Requirement :: The expected answer is all of the entries, written out exactly.

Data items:
==*==
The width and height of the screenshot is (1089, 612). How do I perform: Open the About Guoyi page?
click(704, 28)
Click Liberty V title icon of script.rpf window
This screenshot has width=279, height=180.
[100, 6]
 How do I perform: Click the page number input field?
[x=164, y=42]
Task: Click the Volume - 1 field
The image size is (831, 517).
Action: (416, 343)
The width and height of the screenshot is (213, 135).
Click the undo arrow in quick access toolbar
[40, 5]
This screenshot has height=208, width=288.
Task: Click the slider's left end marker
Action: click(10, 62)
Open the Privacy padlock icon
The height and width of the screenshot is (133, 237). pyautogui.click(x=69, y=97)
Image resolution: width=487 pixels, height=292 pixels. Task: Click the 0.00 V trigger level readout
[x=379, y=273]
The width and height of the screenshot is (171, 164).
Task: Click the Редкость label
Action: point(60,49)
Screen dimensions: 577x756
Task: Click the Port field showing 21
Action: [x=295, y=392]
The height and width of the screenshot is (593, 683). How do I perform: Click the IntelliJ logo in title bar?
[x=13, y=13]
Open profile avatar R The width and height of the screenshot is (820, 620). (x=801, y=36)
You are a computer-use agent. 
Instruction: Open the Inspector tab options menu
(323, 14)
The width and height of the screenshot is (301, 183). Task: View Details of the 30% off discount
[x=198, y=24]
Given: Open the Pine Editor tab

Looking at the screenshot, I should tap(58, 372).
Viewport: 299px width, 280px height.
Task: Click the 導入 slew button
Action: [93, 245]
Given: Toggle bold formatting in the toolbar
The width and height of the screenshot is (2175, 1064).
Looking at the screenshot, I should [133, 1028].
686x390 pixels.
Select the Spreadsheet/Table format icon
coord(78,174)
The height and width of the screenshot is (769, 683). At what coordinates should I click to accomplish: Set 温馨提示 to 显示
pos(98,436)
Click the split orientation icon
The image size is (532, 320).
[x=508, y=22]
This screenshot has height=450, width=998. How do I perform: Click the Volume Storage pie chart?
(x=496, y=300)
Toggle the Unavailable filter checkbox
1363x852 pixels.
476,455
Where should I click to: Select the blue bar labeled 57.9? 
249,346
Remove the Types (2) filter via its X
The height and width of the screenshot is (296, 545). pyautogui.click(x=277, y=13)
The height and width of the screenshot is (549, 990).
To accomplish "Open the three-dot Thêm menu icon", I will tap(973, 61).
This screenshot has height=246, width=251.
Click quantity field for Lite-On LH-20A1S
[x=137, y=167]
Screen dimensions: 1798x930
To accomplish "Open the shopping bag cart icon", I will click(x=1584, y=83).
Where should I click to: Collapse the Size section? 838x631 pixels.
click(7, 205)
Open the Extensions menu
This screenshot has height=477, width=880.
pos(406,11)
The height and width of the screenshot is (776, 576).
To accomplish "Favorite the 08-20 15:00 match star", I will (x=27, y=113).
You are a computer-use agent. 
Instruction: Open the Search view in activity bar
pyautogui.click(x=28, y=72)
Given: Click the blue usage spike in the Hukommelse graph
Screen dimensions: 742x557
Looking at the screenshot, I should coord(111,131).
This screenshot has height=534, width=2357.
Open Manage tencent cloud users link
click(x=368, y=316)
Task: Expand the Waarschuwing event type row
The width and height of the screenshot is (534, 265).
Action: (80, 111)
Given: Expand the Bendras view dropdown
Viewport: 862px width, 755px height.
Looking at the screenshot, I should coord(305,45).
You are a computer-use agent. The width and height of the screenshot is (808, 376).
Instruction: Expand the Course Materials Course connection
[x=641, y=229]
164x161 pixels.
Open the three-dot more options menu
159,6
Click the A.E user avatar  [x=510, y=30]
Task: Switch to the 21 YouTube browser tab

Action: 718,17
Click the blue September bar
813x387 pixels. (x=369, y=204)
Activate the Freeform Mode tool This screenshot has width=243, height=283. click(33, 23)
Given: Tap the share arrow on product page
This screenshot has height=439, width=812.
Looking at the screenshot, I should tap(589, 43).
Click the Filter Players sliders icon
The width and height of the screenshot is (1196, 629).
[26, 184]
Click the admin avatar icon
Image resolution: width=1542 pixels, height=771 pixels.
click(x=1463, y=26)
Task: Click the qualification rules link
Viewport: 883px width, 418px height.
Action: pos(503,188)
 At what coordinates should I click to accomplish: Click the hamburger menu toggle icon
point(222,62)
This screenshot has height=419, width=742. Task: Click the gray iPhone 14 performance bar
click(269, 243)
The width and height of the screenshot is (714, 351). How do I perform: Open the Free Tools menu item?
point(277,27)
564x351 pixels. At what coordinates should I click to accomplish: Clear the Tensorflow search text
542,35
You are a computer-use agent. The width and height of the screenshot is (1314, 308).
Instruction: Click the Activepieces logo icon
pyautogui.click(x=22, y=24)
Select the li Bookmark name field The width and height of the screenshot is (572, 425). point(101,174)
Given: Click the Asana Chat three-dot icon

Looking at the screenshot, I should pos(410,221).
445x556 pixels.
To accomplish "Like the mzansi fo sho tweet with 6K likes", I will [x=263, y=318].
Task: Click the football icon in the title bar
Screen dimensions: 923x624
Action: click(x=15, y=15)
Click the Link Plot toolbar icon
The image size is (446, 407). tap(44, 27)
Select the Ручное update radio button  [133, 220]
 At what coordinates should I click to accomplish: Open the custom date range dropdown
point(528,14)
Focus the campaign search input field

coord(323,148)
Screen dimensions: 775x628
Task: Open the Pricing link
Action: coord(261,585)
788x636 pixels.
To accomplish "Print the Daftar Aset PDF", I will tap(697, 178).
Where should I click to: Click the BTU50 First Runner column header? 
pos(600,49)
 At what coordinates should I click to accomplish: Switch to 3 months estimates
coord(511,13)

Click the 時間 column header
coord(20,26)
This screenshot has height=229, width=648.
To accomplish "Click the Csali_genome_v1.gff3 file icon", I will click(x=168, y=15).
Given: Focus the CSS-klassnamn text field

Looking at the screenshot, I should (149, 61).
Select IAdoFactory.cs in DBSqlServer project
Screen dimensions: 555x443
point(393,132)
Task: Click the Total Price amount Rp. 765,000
==*==
The completed task ::
The width and height of the screenshot is (1089, 612). How do I perform: Open the About Guoyi page?
click(704, 28)
Click Liberty V title icon of script.rpf window
This screenshot has width=279, height=180.
[100, 6]
 How do I perform: Click the page number input field?
[x=164, y=42]
Task: Click the Volume - 1 field
The image size is (831, 517).
Action: (416, 343)
The width and height of the screenshot is (213, 135).
Click the undo arrow in quick access toolbar
[40, 5]
This screenshot has height=208, width=288.
Task: Click the slider's left end marker
Action: click(10, 62)
Open the Privacy padlock icon
The height and width of the screenshot is (133, 237). pyautogui.click(x=69, y=97)
Image resolution: width=487 pixels, height=292 pixels. Task: Click the 0.00 V trigger level readout
[x=379, y=273]
The width and height of the screenshot is (171, 164).
Task: Click the Редкость label
Action: point(60,49)
Screen dimensions: 577x756
Task: Click the Port field showing 21
Action: [x=295, y=392]
The height and width of the screenshot is (593, 683). How do I perform: Click the IntelliJ logo in title bar?
[x=13, y=13]
Open profile avatar R The width and height of the screenshot is (820, 620). (x=801, y=36)
You are a computer-use agent. 
Instruction: Open the Inspector tab options menu
(323, 14)
The width and height of the screenshot is (301, 183). Task: View Details of the 30% off discount
[x=198, y=24]
Given: Open the Pine Editor tab

Looking at the screenshot, I should tap(58, 372).
Viewport: 299px width, 280px height.
Task: Click the 導入 slew button
Action: [93, 245]
Given: Toggle bold formatting in the toolbar
The width and height of the screenshot is (2175, 1064).
Looking at the screenshot, I should [133, 1028].
686x390 pixels.
Select the Spreadsheet/Table format icon
coord(78,174)
The height and width of the screenshot is (769, 683). At what coordinates should I click to accomplish: Set 温馨提示 to 显示
pos(98,436)
Click the split orientation icon
The image size is (532, 320).
[x=508, y=22]
This screenshot has height=450, width=998. How do I perform: Click the Volume Storage pie chart?
(x=496, y=300)
Toggle the Unavailable filter checkbox
1363x852 pixels.
476,455
Where should I click to: Select the blue bar labeled 57.9? 
249,346
Remove the Types (2) filter via its X
The height and width of the screenshot is (296, 545). pyautogui.click(x=277, y=13)
The height and width of the screenshot is (549, 990).
To accomplish "Open the three-dot Thêm menu icon", I will tap(973, 61).
This screenshot has height=246, width=251.
Click quantity field for Lite-On LH-20A1S
[x=137, y=167]
Screen dimensions: 1798x930
To accomplish "Open the shopping bag cart icon", I will click(x=1584, y=83).
Where should I click to: Collapse the Size section? 838x631 pixels.
click(7, 205)
Open the Extensions menu
This screenshot has height=477, width=880.
pos(406,11)
The height and width of the screenshot is (776, 576).
To accomplish "Favorite the 08-20 15:00 match star", I will (x=27, y=113).
You are a computer-use agent. 
Instruction: Open the Search view in activity bar
pyautogui.click(x=28, y=72)
Given: Click the blue usage spike in the Hukommelse graph
Screen dimensions: 742x557
Looking at the screenshot, I should coord(111,131).
This screenshot has height=534, width=2357.
Open Manage tencent cloud users link
click(x=368, y=316)
Task: Expand the Waarschuwing event type row
The width and height of the screenshot is (534, 265).
Action: (80, 111)
Given: Expand the Bendras view dropdown
Viewport: 862px width, 755px height.
Looking at the screenshot, I should coord(305,45).
You are a computer-use agent. The width and height of the screenshot is (808, 376).
Instruction: Expand the Course Materials Course connection
[x=641, y=229]
164x161 pixels.
Open the three-dot more options menu
159,6
Click the A.E user avatar  [x=510, y=30]
Task: Switch to the 21 YouTube browser tab

Action: 718,17
Click the blue September bar
813x387 pixels. (x=369, y=204)
Activate the Freeform Mode tool This screenshot has width=243, height=283. click(33, 23)
Given: Tap the share arrow on product page
This screenshot has height=439, width=812.
Looking at the screenshot, I should tap(589, 43).
Click the Filter Players sliders icon
The width and height of the screenshot is (1196, 629).
[26, 184]
Click the admin avatar icon
Image resolution: width=1542 pixels, height=771 pixels.
click(x=1463, y=26)
Task: Click the qualification rules link
Viewport: 883px width, 418px height.
Action: pos(503,188)
 At what coordinates should I click to accomplish: Click the hamburger menu toggle icon
point(222,62)
This screenshot has height=419, width=742. Task: Click the gray iPhone 14 performance bar
click(269, 243)
The width and height of the screenshot is (714, 351). How do I perform: Open the Free Tools menu item?
point(277,27)
564x351 pixels. At what coordinates should I click to accomplish: Clear the Tensorflow search text
542,35
You are a computer-use agent. The width and height of the screenshot is (1314, 308).
Instruction: Click the Activepieces logo icon
pyautogui.click(x=22, y=24)
Select the li Bookmark name field The width and height of the screenshot is (572, 425). point(101,174)
Given: Click the Asana Chat three-dot icon

Looking at the screenshot, I should pos(410,221).
445x556 pixels.
To accomplish "Like the mzansi fo sho tweet with 6K likes", I will [x=263, y=318].
Task: Click the football icon in the title bar
Screen dimensions: 923x624
Action: click(x=15, y=15)
Click the Link Plot toolbar icon
The image size is (446, 407). tap(44, 27)
Select the Ручное update radio button  [133, 220]
 At what coordinates should I click to accomplish: Open the custom date range dropdown
point(528,14)
Focus the campaign search input field

coord(323,148)
Screen dimensions: 775x628
Task: Open the Pricing link
Action: coord(261,585)
788x636 pixels.
To accomplish "Print the Daftar Aset PDF", I will tap(697, 178).
Where should I click to: Click the BTU50 First Runner column header? 
pos(600,49)
 At what coordinates should I click to accomplish: Switch to 3 months estimates
coord(511,13)

Click the 時間 column header
coord(20,26)
This screenshot has height=229, width=648.
To accomplish "Click the Csali_genome_v1.gff3 file icon", I will click(x=168, y=15).
Given: Focus the CSS-klassnamn text field

Looking at the screenshot, I should (149, 61).
Select IAdoFactory.cs in DBSqlServer project
Screen dimensions: 555x443
point(393,132)
Task: Click the Total Price amount Rp. 765,000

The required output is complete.